● WHAT YOU SHOULD DO
In the lines starting at the one containing "Where should I click to: Collapse Roya1's" and ending at the one containing "tap(636, 25)", substitute "Check" for "Tick" and write those lines out again, leaving everything else unchanged.

● AVAILABLE DATA
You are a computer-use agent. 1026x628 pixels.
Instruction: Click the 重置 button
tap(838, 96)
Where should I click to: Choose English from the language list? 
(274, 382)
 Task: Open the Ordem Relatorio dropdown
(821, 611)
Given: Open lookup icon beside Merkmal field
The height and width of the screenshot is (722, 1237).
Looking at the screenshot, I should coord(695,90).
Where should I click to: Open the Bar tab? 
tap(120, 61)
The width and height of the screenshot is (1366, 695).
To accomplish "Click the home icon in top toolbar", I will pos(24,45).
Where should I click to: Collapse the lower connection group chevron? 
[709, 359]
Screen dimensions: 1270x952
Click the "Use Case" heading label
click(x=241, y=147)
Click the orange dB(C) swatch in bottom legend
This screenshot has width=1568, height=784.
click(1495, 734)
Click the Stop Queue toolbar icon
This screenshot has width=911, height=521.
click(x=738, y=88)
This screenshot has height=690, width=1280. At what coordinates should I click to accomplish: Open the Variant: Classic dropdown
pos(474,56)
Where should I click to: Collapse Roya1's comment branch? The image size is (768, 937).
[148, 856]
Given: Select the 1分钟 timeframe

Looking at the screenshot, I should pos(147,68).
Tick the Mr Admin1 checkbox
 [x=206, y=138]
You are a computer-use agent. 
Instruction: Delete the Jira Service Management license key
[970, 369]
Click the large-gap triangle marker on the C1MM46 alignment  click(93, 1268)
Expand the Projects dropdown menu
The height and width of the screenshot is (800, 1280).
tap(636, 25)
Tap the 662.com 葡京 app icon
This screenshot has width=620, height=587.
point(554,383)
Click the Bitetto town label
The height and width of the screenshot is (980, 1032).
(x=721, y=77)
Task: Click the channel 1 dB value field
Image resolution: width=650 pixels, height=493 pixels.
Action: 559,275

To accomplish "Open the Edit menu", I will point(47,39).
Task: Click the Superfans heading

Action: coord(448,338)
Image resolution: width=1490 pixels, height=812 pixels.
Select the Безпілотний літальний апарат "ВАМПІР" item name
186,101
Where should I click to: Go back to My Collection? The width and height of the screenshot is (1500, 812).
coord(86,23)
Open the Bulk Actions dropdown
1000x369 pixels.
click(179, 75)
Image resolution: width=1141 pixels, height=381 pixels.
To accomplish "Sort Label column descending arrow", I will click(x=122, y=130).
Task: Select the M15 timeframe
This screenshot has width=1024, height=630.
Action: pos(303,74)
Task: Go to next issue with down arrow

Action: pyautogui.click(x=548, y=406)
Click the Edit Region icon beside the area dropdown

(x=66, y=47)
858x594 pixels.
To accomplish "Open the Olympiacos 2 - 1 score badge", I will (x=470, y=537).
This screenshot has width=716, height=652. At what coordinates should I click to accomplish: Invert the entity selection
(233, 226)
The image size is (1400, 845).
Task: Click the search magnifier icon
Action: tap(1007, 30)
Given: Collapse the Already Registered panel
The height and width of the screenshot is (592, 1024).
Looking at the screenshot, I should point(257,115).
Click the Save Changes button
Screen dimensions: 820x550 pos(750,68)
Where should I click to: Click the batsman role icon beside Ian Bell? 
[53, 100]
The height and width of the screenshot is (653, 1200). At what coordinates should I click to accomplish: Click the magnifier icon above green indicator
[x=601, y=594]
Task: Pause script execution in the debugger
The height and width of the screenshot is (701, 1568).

● WRITTEN RESPONSE
Where should I click to: Collapse Roya1's comment branch? The image size is (768, 937).
[148, 856]
Given: Select the 1分钟 timeframe

Looking at the screenshot, I should pos(147,68).
Check the Mr Admin1 checkbox
 [x=206, y=138]
You are a computer-use agent. 
Instruction: Delete the Jira Service Management license key
[970, 369]
Click the large-gap triangle marker on the C1MM46 alignment  click(93, 1268)
Expand the Projects dropdown menu
The height and width of the screenshot is (800, 1280).
tap(636, 25)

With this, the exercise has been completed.